Eats (From) Leaves (That) Bend

Plate up dinner on beautiful bendable leaf-like dishes from Nao Tamura.

By Kristin Belz February 19, 2012

 

Nao Tamura’s “Seasons” serving plates are lovely as artichoke leaves. Made of food-safe silicone, they’ll bend, but won’t break.

It’s become common to see silicone in the kitchen – the heat resistant rubbery material is a go-to for bakeware, cooking utensils, and even collapsible measuring cups. But silicone that leaves the kitchen and shows off on the dining table? That’s a new one.

Nao Tamura is the designer of such lovely leaf-like serving and dining plates. She is a hybrid Tokyo/New York City artist and industrial design innovator who showed the Seasons line of silicone plates at Design Miami and Art Basel in Miami Beach in 2010. Portland creative guru John Jay says, “Nao is one of the most inspiring young designers in both Japan and America today.”

Today the Seasons platters and dishes are available online through the Museum of Modern Art shop and Unica Home. Plates come in small and medium sizes in sets of four, or in a single platter size. Each plate is slightly different in color and shape, like the leaves of an artichoke are as you peel away its layers.

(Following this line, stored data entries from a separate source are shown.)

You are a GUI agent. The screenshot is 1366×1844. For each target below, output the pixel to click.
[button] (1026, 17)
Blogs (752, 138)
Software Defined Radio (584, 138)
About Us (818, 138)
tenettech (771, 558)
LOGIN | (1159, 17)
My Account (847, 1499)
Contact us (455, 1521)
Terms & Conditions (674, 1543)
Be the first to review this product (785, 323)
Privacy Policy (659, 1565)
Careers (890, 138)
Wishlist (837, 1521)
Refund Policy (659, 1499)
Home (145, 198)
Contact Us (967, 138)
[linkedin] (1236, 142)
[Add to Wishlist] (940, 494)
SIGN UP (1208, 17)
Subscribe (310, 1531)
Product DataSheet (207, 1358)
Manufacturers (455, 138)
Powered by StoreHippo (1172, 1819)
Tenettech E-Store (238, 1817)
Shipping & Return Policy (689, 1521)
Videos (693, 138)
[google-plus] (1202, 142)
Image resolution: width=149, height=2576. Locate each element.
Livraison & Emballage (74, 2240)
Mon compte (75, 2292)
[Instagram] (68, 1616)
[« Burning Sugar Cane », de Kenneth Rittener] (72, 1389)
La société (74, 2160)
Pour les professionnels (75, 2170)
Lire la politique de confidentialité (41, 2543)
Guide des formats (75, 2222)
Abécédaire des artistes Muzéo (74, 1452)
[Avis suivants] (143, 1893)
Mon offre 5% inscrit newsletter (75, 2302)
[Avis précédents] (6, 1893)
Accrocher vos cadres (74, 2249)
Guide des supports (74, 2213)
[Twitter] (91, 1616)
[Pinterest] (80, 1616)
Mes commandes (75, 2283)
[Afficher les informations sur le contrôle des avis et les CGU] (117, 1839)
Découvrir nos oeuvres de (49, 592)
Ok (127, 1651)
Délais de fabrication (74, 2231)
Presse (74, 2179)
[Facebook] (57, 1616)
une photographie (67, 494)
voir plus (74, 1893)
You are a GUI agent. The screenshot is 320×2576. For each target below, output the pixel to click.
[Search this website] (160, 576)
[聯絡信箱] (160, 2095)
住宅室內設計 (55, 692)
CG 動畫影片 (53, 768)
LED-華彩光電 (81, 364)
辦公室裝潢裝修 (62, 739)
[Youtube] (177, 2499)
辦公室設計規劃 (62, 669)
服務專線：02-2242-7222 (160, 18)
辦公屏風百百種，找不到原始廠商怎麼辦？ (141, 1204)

Like most leaves, Tamura’s leaf plates are multifunctional, pliant and beautiful. Unlike most leaves, these can be rolled up for storage, washed in the dishwasher, and safely heated in the oven. And though silicone is manmade, and thus not as natural as a leaf from a tree, it is a compound of the natural element found in sand and rock (28% of the earth’s crust) with oxygen. It’s considered safe for serving, heating and cooling – a far cry from an old fashioned plastic.